Во время разговора с врачом начался жуткий обстрел. Отец звонил и кричал в трубку, чтобы я выбегала, а то не успеем выбраться. А мне хотелось сложиться, закрыть голову руками. Провалиться сквозь землю от страха. Спрятаться. Это состояние я тоже запомню на всю жизнь. Мы с папой успели выехать из зоны обстрелов, но на пустой дороге попали в аварию. Микроавтобус, доверху заполненный вещами, был разбит вдребезги, без возможности восстановления.

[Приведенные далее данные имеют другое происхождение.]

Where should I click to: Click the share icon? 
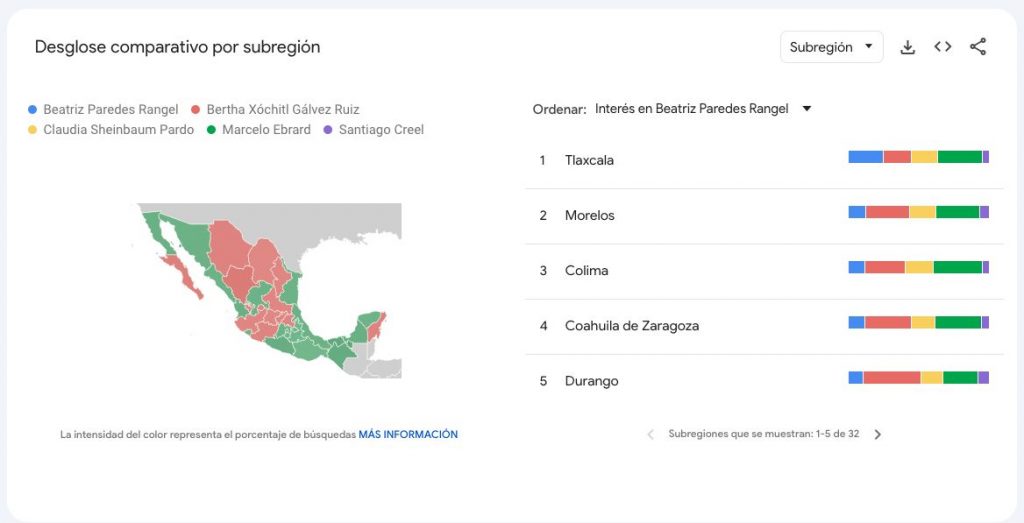point(978,47)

Удар пришёлся на мою дверь. В тот день, в тот самый час отец спас меня. Мы выжили под обстрелами, выжили в аварии.

Волею войны два самых важных человека в жизни, мои родители, стали и моими спасителями, и вынужденными хранителями скрижалей. Отец бережёт наш дом в Донецке. Удивительным образом комнатные цветы, за которыми он ухаживает, чувствуют заботу и не сдаются, радуя его. Он нужен им, чтобы они жили и наполняли квартиру живым присутствием. Папа бережёт не просто жилище. Он взял на себя смелость сохранить нашу память, воспоминания о счастливом прошлом. Папа даёт неимоверный ресурс тем, что есть место, где меня всегда ждут. Мой дом примет меня в том же виде, в котором я простилась с ним.

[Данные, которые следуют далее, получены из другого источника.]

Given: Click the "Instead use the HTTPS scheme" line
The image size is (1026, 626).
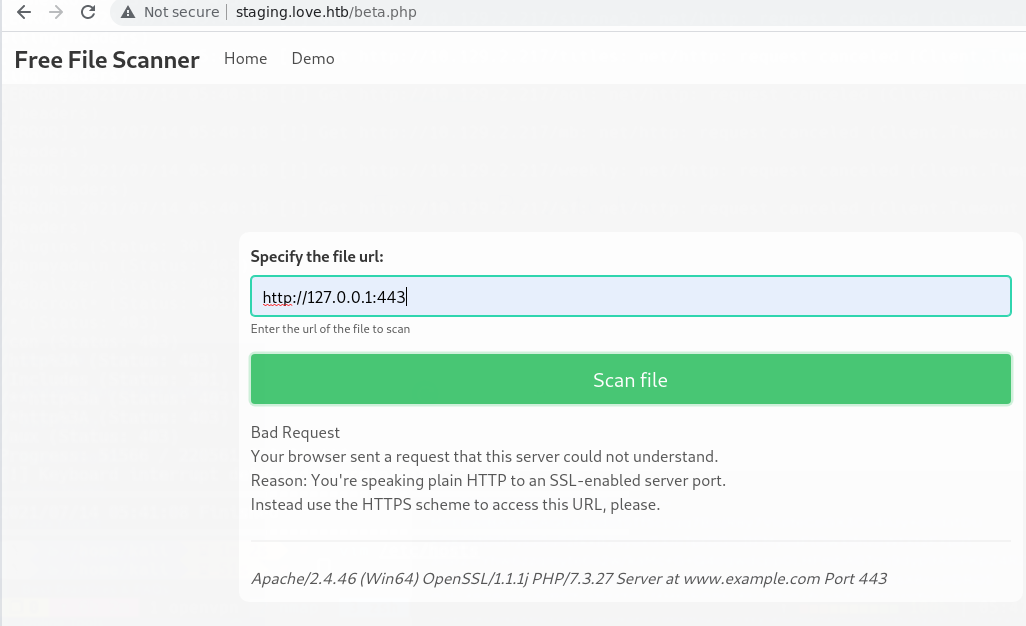Looking at the screenshot, I should (x=455, y=505).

Мама оберегает меня и моего сына в московских реалиях. Помогает создавать новую действительность, страхует всегда и во всём, заботится, верит в нас. Своим примером учит принимать случившееся с достоинством, не опуская рук идти дальше, не бояться строить планы, реализовывать их, трудиться и любить то, что делаем. Мы устояли под натиском войны только благодаря друг другу, вере в милость создателя, поддержке друзей и коллег. Они помогали с пропиской, документами, работой. Давали силы бороться, не бросали в одиночестве. Выпавшие на нашу долю испытания проявили их безусловную любовь.
В юности я записала в личный дневник выражение: «Живите в доме – и не рухнет дом». Кто бы мог знать, что детское сознание так чётко сумеет выделить главное. Дом не рухнет, пока ангелы-хранители, наши близкие, с нами.